> [Passage shown]:
Monitor Service Uptime With Heartbeat and the ELK Stack

The newest official addition to the Beats family, Heartbeat, probes services to check if they are reachable or not. See how it works with the ELK stack.

Daniel Berman

May. 08, 17 · Tutorial

Likes (0)

Comment

Save

21.0K Views

In previous posts, we took a look at Metricbeat, Winlogbeat, and Packetbeat. It’s now time to check out the newest official addition to the Beats family: Heartbeat.

Just in case you are not familiar with Beats, Beats is the name of a family of log shippers by Elastic, each designed for a different use case. Filebeat, for example, is built for tracking and logging specific files while Winlogbeat is designed for shipping Windows event logs.

Heartbeat (beta) was introduced in Elastic Stack 5.0 back in October and is meant for “uptime monitoring.” In essence, what Heartbeat does is probe services to check if they are reachable or not — it’s useful, for example, to verify that the service uptime complies with your SLA. All you need to do is supply Heartbeat with a list of URLs and uptime metrics to send to your stack, either directly to Elasticsearch or to Logstash for enrichment before indexing.

Let’s take a closer look.

Installing and Running Heartbeat

As with all the other members of the Beats family, installation is extremely simple. As opposed to the other Beats, though, Elastic recommends installing Heartbeat on a separate machine or even outside the network where the services that you are monitoring are running.

> [Entries supplied]:
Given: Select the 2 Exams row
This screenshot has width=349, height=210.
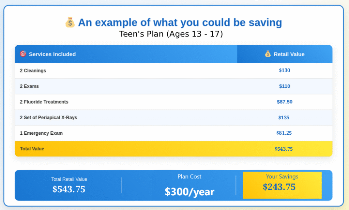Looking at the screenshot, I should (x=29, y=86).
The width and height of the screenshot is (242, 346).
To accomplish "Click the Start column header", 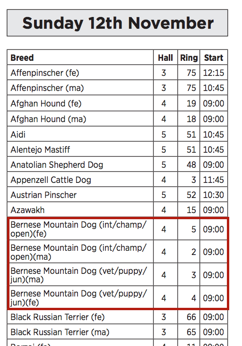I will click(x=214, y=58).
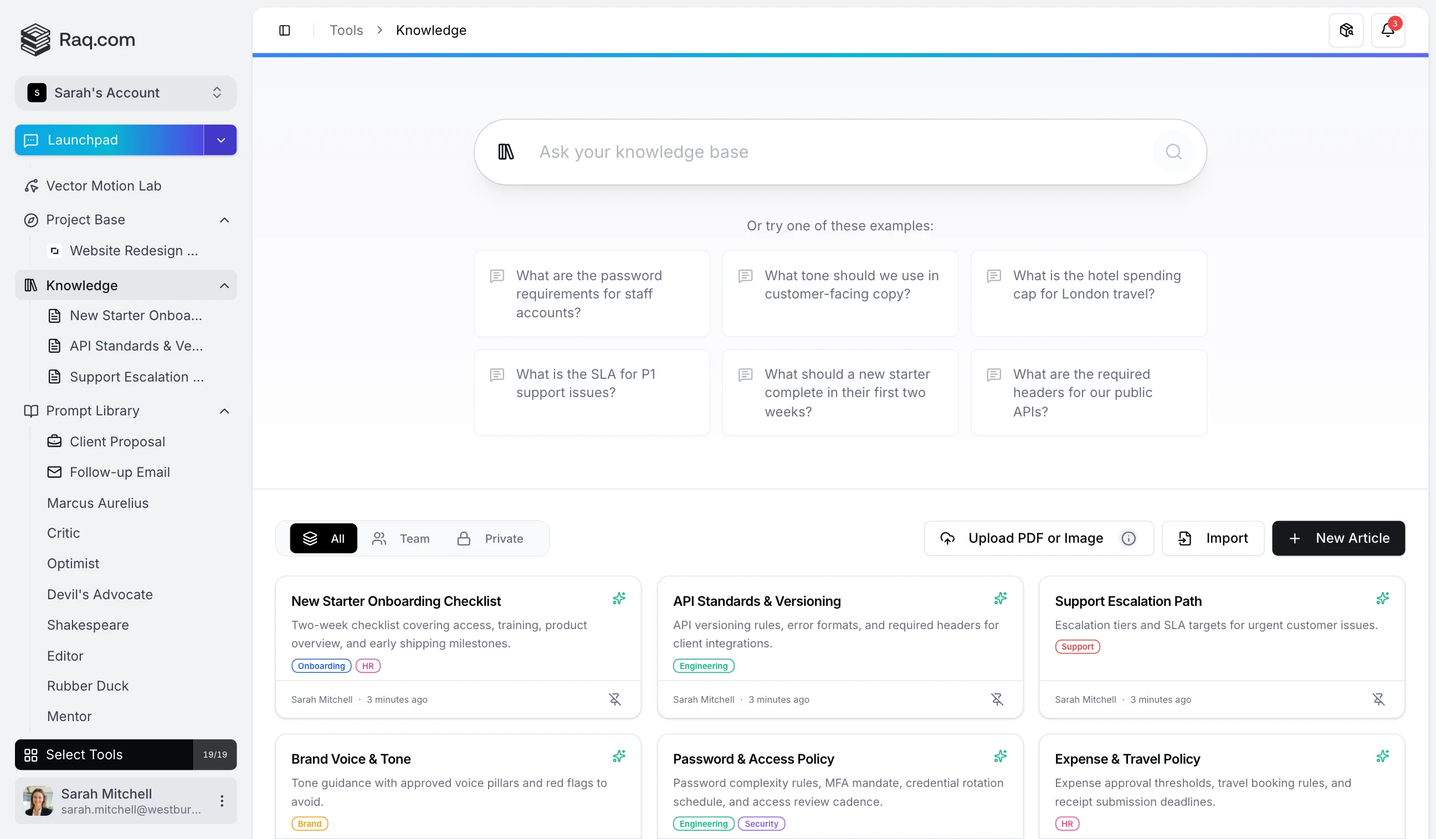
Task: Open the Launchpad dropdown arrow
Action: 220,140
* * *
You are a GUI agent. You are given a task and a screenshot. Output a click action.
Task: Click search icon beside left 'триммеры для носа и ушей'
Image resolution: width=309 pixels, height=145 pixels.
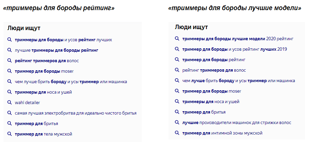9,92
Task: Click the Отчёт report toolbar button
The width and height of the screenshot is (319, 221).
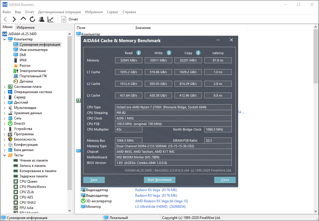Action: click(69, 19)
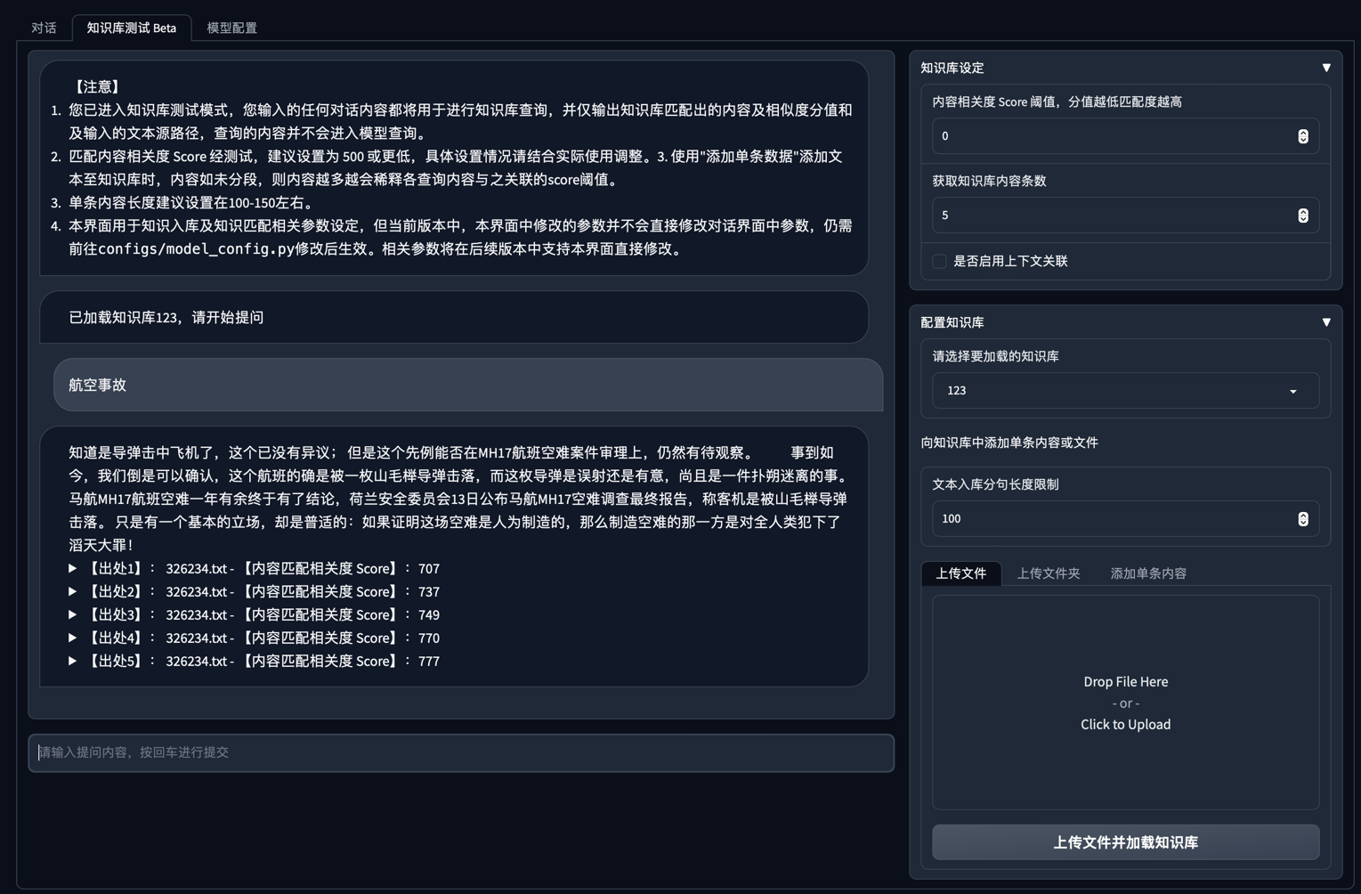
...
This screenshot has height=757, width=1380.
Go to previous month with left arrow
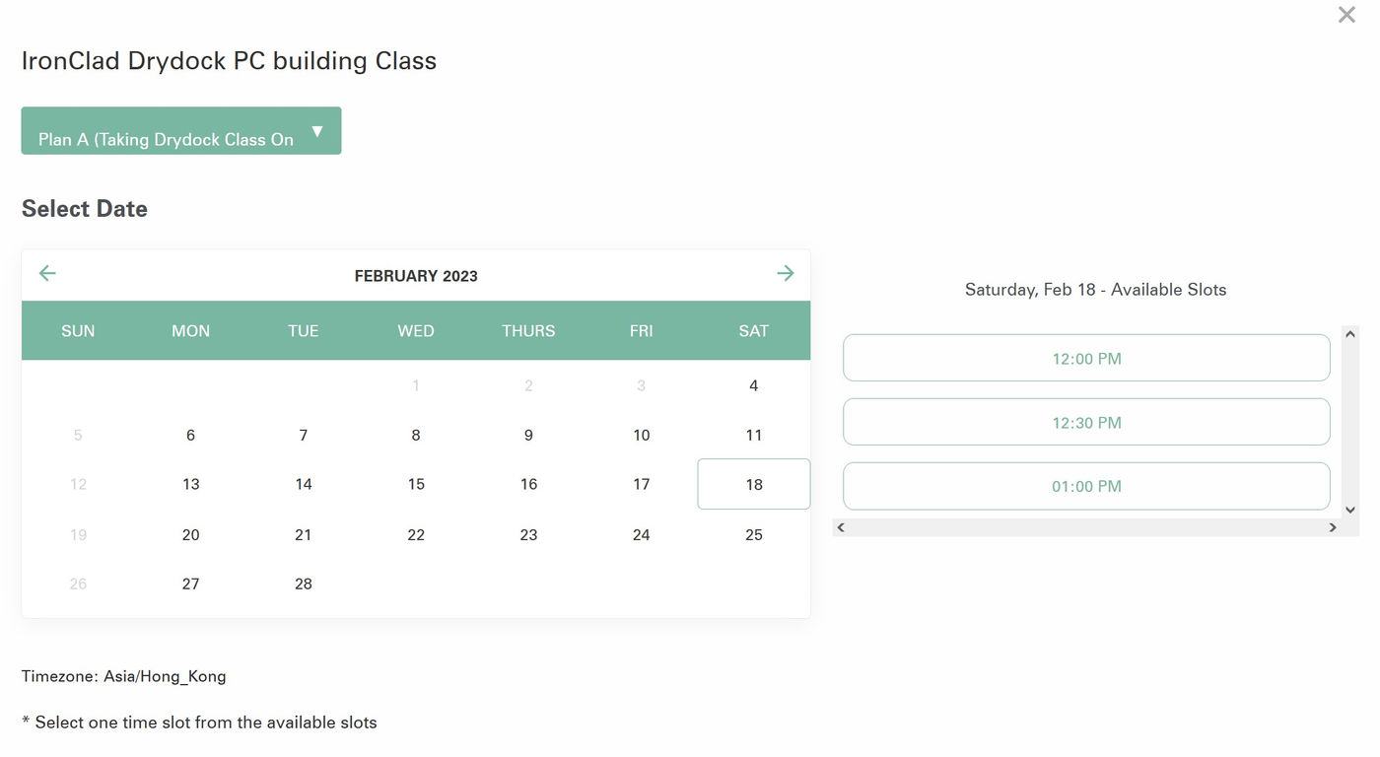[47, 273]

> [Stated problem A]: Restate the paragraph of the Heartbeat article that begins "Heartbeat (beta) was introduced" as a short bulleted list that keeps its main facts.
> [Stated problem B]: Provide the next part of the Heartbeat article, starting after its final sentence.
The records play no part in this exercise.

> [Right answer A]:
- Heartbeat, in beta, arrived with Elastic Stack 5.0 in October and is meant for uptime monitoring.
- It probes services to check whether they are reachable.
- One use is verifying that service uptime complies with an SLA.
- You give it a list of URLs, and it sends uptime metrics to your stack.
- The metrics go either directly to Elasticsearch or to Logstash for enrichment before indexing.

> [Right answer B]:
In this case, I’m using an Ubuntu 16.04, so my installation steps are as follows.

First, I’m going to download and install the Elasticsearch public signing key.

wget -qO - https://artifacts.elastic.co/GPG-KEY-elasticsearch | sudo apt-key add -

On Debian distros, Elastic also recommends installing the apt-transport-https package:

sudo apt-get install apt-transport-https

Then, I’m going to save the repository definition to /etc/apt/sources.list.d/elastic-5.x.list:

echo "deb https://artifacts.elastic.co/packages/5.x/apt stable main" | sudo tee -a /etc/apt/sources.list.d/elastic-5.x.list

And last but not least:

sudo apt-get update && sudo apt-get install heartbeat

If you don’t want to use Apt, Heartbeat packages and instructions are detailed here.

Configuring and Running Heartbeat

If started with the default settings, Heartbeat is configured to ping a local instance of Elasticsearch and export metrics to the same local instance. To change these settings and fine tune Heartbeat for your needs, you will need to open the Heartbeat configuration file (located in Deb installations at: /etc/heartbeat/heartbeat.yml).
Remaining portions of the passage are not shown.